This struck Seger as a bit risky, but, realizing that his life was in the red man’s hands anyway, he decided to accept. “Very well,” said he. “If you don’t need a gun, I don’t.”
Driving a span of horses and carrying a meager camping outfit Seger set forth hopefully. It was in the days of the Star Routers, and this was a bogus line, but neither he nor Robe knew it. They were indeed very much in earnest.
The weather was beautiful, and the prairies glorious. Larks were whistling, plovers crying. “I never enjoyed a ride more in my life,” said Seger, and, as for Little Robe, he proved a capital companion. His talk was most instructive. He never once became coarse or commonplace, and after the second day Seger trusted him perfectly—though he went to his blanket the first night with some apprehension.
He soon saw why Robe had been recommended to him. His knowledge of the whole country was minute. Every stream suggested a story, every hill discovered a memory. As he came to like his white companion, he talked more and more freely of his life as a warrior, telling tales quite as Seger would have done had he been able to speak of his part in the Vicksburg campaign. To the chief, every enterprise of his career was honorable. It’s all in the point of view.
He knew the heavens, too, and could lay his course almost as well by night as by day, and Seger soon came to have a genuine admiration as well as a feeling of affection for him. He was handy as a woman around the camp kettle, and never betrayed weariness or anger or doubt.
One night as they rode down to camp in the valley of a small stream Robe looked about him with more than usual care, and a perceptible shadow fell over his face. “I know this place,” he said, and Seger could see that he was saddened by some recollection connected with it.

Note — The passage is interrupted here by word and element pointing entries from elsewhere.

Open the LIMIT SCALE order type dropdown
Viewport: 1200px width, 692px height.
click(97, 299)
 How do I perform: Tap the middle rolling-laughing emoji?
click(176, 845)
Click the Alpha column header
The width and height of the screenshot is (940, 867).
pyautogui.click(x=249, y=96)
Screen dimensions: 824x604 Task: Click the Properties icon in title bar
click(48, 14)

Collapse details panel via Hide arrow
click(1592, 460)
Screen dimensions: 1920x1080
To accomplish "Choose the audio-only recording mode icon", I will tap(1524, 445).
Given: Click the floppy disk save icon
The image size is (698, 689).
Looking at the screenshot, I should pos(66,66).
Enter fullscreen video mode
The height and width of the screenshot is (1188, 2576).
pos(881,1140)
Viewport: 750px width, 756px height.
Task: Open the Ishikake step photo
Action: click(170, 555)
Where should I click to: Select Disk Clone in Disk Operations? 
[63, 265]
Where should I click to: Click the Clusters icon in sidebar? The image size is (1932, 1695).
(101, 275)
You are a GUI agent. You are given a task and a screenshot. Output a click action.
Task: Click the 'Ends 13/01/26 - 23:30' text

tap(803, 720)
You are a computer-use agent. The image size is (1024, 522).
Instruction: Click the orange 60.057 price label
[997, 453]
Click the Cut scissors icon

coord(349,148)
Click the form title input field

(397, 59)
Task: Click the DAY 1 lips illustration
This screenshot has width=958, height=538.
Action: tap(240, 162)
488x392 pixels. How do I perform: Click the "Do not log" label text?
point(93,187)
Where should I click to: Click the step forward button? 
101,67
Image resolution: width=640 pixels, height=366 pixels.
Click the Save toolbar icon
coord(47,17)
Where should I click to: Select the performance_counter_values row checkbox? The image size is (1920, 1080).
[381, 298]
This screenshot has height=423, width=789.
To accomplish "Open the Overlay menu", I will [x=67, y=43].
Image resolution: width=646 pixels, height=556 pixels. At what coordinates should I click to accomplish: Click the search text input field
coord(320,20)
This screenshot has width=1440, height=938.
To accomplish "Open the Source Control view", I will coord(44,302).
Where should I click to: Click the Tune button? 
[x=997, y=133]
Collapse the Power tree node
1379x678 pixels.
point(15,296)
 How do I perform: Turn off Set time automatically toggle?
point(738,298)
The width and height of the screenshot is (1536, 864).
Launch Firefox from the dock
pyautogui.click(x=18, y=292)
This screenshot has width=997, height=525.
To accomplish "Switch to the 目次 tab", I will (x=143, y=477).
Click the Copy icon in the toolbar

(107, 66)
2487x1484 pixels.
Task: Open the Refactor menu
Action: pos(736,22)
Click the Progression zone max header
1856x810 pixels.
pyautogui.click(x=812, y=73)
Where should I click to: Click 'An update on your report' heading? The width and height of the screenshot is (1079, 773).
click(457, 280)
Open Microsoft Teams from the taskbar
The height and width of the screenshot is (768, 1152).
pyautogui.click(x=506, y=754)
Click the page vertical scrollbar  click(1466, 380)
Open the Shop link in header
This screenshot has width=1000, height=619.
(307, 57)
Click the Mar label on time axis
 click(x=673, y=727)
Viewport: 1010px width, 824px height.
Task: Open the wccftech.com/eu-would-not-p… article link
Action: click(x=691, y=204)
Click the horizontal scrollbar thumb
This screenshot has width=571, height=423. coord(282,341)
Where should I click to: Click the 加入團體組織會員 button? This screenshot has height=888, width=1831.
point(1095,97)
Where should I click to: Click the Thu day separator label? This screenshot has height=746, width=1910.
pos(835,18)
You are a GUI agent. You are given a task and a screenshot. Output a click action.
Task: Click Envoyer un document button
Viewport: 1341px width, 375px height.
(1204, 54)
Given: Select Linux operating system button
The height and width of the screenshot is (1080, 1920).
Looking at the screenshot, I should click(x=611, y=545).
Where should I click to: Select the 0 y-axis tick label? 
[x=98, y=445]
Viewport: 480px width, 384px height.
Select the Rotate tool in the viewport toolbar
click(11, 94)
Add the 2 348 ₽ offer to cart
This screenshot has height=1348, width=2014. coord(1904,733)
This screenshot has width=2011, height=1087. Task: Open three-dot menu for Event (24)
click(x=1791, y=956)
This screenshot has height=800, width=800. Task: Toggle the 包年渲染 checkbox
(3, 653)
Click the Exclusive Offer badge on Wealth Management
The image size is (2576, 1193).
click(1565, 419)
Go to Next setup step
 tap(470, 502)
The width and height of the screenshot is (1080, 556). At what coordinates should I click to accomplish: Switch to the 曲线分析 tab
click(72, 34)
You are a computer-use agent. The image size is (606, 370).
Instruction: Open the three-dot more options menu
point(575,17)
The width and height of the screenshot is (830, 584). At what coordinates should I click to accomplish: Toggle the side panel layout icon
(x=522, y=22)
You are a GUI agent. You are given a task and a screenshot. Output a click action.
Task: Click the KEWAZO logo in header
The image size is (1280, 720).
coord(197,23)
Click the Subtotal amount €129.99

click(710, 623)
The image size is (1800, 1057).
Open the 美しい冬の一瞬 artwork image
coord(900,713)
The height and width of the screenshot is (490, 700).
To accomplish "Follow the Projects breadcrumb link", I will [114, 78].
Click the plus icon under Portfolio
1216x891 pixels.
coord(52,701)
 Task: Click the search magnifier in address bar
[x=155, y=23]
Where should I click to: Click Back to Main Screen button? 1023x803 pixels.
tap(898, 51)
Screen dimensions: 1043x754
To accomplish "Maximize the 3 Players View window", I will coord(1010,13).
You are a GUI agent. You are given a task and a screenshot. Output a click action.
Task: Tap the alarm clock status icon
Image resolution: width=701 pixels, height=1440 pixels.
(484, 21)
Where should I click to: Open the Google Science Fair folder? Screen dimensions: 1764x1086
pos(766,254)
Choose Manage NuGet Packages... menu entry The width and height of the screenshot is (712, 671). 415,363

He said no more till after they had eaten their supper, and were sitting beside the smouldering fire; then he began slowly to utter his mind.
“Aye, friend, I know this place. It is filled with sad thoughts. I camped here many years ago. I was a young warrior then and reckless, but my wife was with me, and my little daughter.” His lips took on a sweetness almost feminine as he paused. “She was very lovely, my child. She had lived five years and she could swim like an otter. She used to paddle about in this little pool. Several days I camped here debating whether to go on into the south country or not. You see, friend, I was in need of horses and in those days it was the custom for the young warriors of my tribe to make raids among the peaked hats, whom you call Mexicans, in order to drive off their horses. This was considered brave and honorable, and I was eager to go and enrich myself.
“My wife did not wish me to take this journey. She wept when I told her my plan. ‘Do not go,’ she said, ‘stay with me!’ Then I began to consider taking her and my little daughter with me—for I did not like to be separated from them even for a day. My child was so pretty, her cheeks were so round and her eyes so bright. She had little dimpled hands, and when she put her arms about my neck my heart was like wax.”
The old warrior’s voice trembled as he reached this point in his story, and for a long time he could not go on. At last he regained composure. “It was foolish to make the raid—it was very wrong to take my little girl, but I could not leave her behind. Therefore one day with my wife and daughter and my three brothers, I set out into the southwest, resolute to win some ponies.